- **The task**
Which lines in the listing below contain the word "image"? Locate and copy each one; case counts.

- **Supplied data**
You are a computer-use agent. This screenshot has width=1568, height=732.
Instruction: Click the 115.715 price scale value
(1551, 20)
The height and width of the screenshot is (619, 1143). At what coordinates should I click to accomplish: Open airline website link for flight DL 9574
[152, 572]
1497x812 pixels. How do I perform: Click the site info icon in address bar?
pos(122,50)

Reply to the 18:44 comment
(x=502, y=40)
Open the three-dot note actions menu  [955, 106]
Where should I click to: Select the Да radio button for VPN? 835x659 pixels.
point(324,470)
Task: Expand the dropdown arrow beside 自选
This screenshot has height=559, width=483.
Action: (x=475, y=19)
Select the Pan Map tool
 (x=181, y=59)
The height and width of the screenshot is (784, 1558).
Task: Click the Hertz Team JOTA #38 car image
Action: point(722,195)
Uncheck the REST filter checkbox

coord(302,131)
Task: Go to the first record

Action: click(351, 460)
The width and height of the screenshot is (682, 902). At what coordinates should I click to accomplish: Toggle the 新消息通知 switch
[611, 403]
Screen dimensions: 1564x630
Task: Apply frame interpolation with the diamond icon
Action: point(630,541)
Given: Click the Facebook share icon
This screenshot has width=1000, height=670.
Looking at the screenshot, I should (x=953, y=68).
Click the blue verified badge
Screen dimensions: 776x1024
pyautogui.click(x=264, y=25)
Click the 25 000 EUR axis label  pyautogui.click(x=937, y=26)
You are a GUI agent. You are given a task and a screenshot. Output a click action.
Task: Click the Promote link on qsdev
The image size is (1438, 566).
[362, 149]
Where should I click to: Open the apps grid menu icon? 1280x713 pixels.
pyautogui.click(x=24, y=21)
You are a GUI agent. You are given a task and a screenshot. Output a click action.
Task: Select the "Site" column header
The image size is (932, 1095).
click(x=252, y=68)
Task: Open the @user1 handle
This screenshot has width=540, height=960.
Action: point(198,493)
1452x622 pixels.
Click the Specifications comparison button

- **Output for this exercise**
Task: Click the Hertz Team JOTA #38 car image
The image size is (1438, 566).
The image size is (932, 1095).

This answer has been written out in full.